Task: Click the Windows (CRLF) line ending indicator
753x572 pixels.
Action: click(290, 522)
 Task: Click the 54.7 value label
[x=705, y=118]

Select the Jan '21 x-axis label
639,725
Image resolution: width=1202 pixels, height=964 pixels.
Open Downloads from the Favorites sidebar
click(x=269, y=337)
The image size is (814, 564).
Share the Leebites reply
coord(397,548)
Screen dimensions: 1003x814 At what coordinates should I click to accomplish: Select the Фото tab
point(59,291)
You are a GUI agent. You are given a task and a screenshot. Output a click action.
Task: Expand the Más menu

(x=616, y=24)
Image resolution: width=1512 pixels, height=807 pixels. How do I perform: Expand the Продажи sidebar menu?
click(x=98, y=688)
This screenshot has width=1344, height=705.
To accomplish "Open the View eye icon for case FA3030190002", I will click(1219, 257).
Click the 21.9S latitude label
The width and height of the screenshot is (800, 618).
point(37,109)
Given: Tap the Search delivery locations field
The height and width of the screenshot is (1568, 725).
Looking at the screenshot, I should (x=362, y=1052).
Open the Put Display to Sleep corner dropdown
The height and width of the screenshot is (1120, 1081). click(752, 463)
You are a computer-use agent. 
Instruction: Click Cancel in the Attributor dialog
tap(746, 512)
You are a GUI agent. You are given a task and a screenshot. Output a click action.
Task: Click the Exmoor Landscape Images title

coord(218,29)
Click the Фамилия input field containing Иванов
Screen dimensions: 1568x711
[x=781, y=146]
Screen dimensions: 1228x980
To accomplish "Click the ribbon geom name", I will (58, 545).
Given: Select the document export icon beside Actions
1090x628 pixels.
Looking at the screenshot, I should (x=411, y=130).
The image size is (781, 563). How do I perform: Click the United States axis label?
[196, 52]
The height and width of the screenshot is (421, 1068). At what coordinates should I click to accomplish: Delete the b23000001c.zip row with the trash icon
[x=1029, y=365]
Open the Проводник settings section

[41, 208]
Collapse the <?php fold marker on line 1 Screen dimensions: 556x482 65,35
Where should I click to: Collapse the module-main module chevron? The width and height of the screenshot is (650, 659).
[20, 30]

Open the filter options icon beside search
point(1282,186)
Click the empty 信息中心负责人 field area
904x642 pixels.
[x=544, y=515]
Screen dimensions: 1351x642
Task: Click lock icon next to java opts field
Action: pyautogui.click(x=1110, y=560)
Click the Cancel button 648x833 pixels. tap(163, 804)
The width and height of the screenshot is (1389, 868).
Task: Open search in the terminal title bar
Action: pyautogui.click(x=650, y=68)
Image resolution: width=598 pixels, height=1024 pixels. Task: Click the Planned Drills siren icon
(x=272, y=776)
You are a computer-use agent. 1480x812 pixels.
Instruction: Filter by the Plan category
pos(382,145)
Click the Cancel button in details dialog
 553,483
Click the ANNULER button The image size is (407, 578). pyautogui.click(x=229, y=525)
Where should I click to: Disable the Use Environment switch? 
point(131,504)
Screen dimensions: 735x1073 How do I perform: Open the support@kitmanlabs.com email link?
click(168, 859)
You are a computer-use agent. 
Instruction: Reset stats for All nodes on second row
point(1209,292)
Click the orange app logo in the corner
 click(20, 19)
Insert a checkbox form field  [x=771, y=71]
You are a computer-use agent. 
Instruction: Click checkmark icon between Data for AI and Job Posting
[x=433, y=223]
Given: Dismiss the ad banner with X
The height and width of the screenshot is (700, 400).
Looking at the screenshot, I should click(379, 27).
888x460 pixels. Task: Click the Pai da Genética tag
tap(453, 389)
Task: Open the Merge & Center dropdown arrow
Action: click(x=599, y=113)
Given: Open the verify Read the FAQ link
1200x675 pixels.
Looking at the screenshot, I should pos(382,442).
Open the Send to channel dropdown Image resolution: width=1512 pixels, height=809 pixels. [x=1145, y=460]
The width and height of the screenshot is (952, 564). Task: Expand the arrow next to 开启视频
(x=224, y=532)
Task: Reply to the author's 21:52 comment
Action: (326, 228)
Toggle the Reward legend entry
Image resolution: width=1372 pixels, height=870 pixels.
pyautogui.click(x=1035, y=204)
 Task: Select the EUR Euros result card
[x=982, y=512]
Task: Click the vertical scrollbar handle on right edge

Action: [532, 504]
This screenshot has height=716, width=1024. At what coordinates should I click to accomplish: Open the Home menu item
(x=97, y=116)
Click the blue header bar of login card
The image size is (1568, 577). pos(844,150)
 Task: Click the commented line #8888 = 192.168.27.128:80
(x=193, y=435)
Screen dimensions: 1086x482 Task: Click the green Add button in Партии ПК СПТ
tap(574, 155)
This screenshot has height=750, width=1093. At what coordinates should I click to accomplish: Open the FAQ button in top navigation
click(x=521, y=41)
----
» Work instructions: Please retype all of the lines above exactly as they stand.

» Result of this exercise:
Task: Click the Windows (CRLF) line ending indicator
753x572 pixels.
Action: click(290, 522)
 Task: Click the 54.7 value label
[x=705, y=118]

Select the Jan '21 x-axis label
639,725
Image resolution: width=1202 pixels, height=964 pixels.
Open Downloads from the Favorites sidebar
click(x=269, y=337)
The image size is (814, 564).
Share the Leebites reply
coord(397,548)
Screen dimensions: 1003x814 At what coordinates should I click to accomplish: Select the Фото tab
point(59,291)
You are a GUI agent. You are given a task and a screenshot. Output a click action.
Task: Expand the Más menu

(x=616, y=24)
Image resolution: width=1512 pixels, height=807 pixels. How do I perform: Expand the Продажи sidebar menu?
click(x=98, y=688)
This screenshot has width=1344, height=705.
To accomplish "Open the View eye icon for case FA3030190002", I will click(1219, 257).
Click the 21.9S latitude label
The width and height of the screenshot is (800, 618).
point(37,109)
Given: Tap the Search delivery locations field
The height and width of the screenshot is (1568, 725).
Looking at the screenshot, I should (x=362, y=1052).
Open the Put Display to Sleep corner dropdown
The height and width of the screenshot is (1120, 1081). click(752, 463)
You are a computer-use agent. 
Instruction: Click Cancel in the Attributor dialog
tap(746, 512)
You are a GUI agent. You are given a task and a screenshot. Output a click action.
Task: Click the Exmoor Landscape Images title

coord(218,29)
Click the Фамилия input field containing Иванов
Screen dimensions: 1568x711
[x=781, y=146]
Screen dimensions: 1228x980
To accomplish "Click the ribbon geom name", I will (58, 545).
Given: Select the document export icon beside Actions
1090x628 pixels.
Looking at the screenshot, I should (x=411, y=130).
The image size is (781, 563). How do I perform: Click the United States axis label?
[196, 52]
The height and width of the screenshot is (421, 1068). At what coordinates should I click to accomplish: Delete the b23000001c.zip row with the trash icon
[x=1029, y=365]
Open the Проводник settings section

[41, 208]
Collapse the <?php fold marker on line 1 Screen dimensions: 556x482 65,35
Where should I click to: Collapse the module-main module chevron? The width and height of the screenshot is (650, 659).
[20, 30]

Open the filter options icon beside search
point(1282,186)
Click the empty 信息中心负责人 field area
904x642 pixels.
[x=544, y=515]
Screen dimensions: 1351x642
Task: Click lock icon next to java opts field
Action: pyautogui.click(x=1110, y=560)
Click the Cancel button 648x833 pixels. tap(163, 804)
The width and height of the screenshot is (1389, 868).
Task: Open search in the terminal title bar
Action: pyautogui.click(x=650, y=68)
Image resolution: width=598 pixels, height=1024 pixels. Task: Click the Planned Drills siren icon
(x=272, y=776)
You are a computer-use agent. 1480x812 pixels.
Instruction: Filter by the Plan category
pos(382,145)
Click the Cancel button in details dialog
 553,483
Click the ANNULER button The image size is (407, 578). pyautogui.click(x=229, y=525)
Where should I click to: Disable the Use Environment switch? 
point(131,504)
Screen dimensions: 735x1073 How do I perform: Open the support@kitmanlabs.com email link?
click(168, 859)
You are a computer-use agent. 
Instruction: Reset stats for All nodes on second row
point(1209,292)
Click the orange app logo in the corner
 click(20, 19)
Insert a checkbox form field  [x=771, y=71]
You are a computer-use agent. 
Instruction: Click checkmark icon between Data for AI and Job Posting
[x=433, y=223]
Given: Dismiss the ad banner with X
The height and width of the screenshot is (700, 400).
Looking at the screenshot, I should click(379, 27).
888x460 pixels. Task: Click the Pai da Genética tag
tap(453, 389)
Task: Open the Merge & Center dropdown arrow
Action: click(x=599, y=113)
Given: Open the verify Read the FAQ link
1200x675 pixels.
Looking at the screenshot, I should pos(382,442).
Open the Send to channel dropdown Image resolution: width=1512 pixels, height=809 pixels. [x=1145, y=460]
The width and height of the screenshot is (952, 564). Task: Expand the arrow next to 开启视频
(x=224, y=532)
Task: Reply to the author's 21:52 comment
Action: (326, 228)
Toggle the Reward legend entry
Image resolution: width=1372 pixels, height=870 pixels.
pyautogui.click(x=1035, y=204)
 Task: Select the EUR Euros result card
[x=982, y=512]
Task: Click the vertical scrollbar handle on right edge

Action: [532, 504]
This screenshot has height=716, width=1024. At what coordinates should I click to accomplish: Open the Home menu item
(x=97, y=116)
Click the blue header bar of login card
The image size is (1568, 577). pos(844,150)
 Task: Click the commented line #8888 = 192.168.27.128:80
(x=193, y=435)
Screen dimensions: 1086x482 Task: Click the green Add button in Партии ПК СПТ
tap(574, 155)
This screenshot has height=750, width=1093. At what coordinates should I click to accomplish: Open the FAQ button in top navigation
click(x=521, y=41)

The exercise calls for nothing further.